A "proof-of-concept" lab at IBM's campus in Austin could almost double for a television studio set.
A mannequin lies in a bed in a mock hospital room equipped with sensors capable of detecting the presence of doctors, providing them details about patients, and even knowing whether medical personnel wash their hands.
Nearby are re-creations of a living room, kitchen, cafe, and utility control center, each featuring sensors that enable devices to anticipate the desires of those that enter.
Solutions Experience Lab IT architect Jeff Mausolf plays a utility control center worker reacting to a surge in demand due to a heat wave.
Mausolf taps a few computer keys, commanding a thermostat setting in a stage home to rise a few degrees, turning off power-gobbling air conditioning.
As the pseudo-emergency escalates, Mausolf turns off lights and appliances in houses by sending orders through "e-meters" to "smart outlets."
The technology is already being used in Austin.
Mausolf dons a white hard hat and walks to a utility repair crew van outfitted with computer gear that helps him swiftly diagnose outages and what is required to fix the problems.
"The biggest part of building all this was the security and encryption to protect the systems," Mausolf said, dismissing Hollywood film scenarios in which hackers commandeer power grids to wreak havoc.
"I don't worry about my power not being on in the morning when I wake up."
Even Internet search king Google has leapt into the energy management arena and called for investment in a nationwide smart grid.
Google announced in February that it is refining PowerMeter software that tells residents which devices in their homes are electricity hogs and which are being frugal with energy.
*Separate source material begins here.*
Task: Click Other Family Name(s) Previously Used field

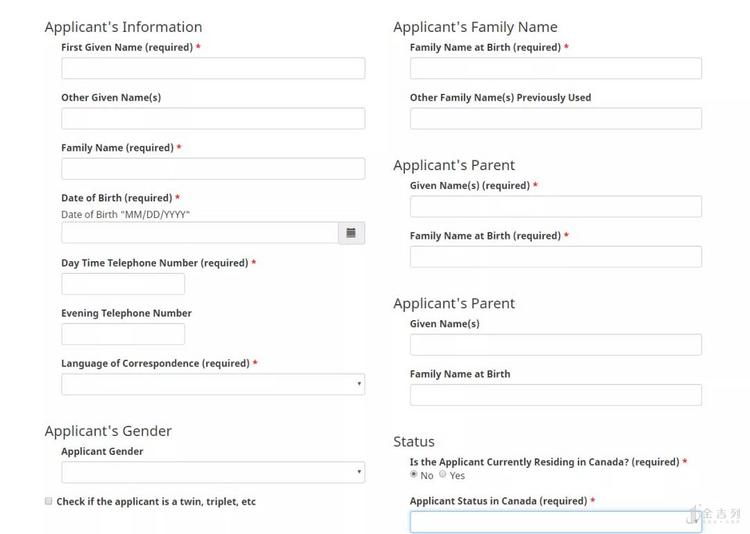Action: [x=555, y=118]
"There is a new excitement in the air about home energy management," Clark said. "The technology is coming. Google couldn't resist either."
The stimulus package sets out to push creation of an energy web mirroring interactive and user-empowering aspects of the Internet.
IBM is courting startups as well as championing a universal open technology standard to make certain that computerized appliances, meters, and other parts of a smart power web speak the same software language.
Clark sees the coming of in-home boxes similar to those provided by cable television firms, only these electronics-packed cases will be devoted to controlling electricity use.
It could evolve to a point where people choose whether their electricity comes from solar panels, wind turbines, coal plants, or nuclear facilities.
Tens of billions of dollars in the stimulus package are for new power lines, ideally in remote spots where winds or sun are prime for turbine or solar power generation.
"The cost of wind is at parity with coal and solar is damn close," Clark said. "The problem is delivering it."
IBM considers itself a "master architect" bringing together pieces of the power grid. The US technology giant recently won a contract to build an "intelligent infrastructure" in Malta for electricity and water.
"We are organizing IBM to take advantage of the urgency created around the infrastructure," Clark said. "We have been doing this for years, but the stimulus has set it on fire. We are locked and loaded; ready to go."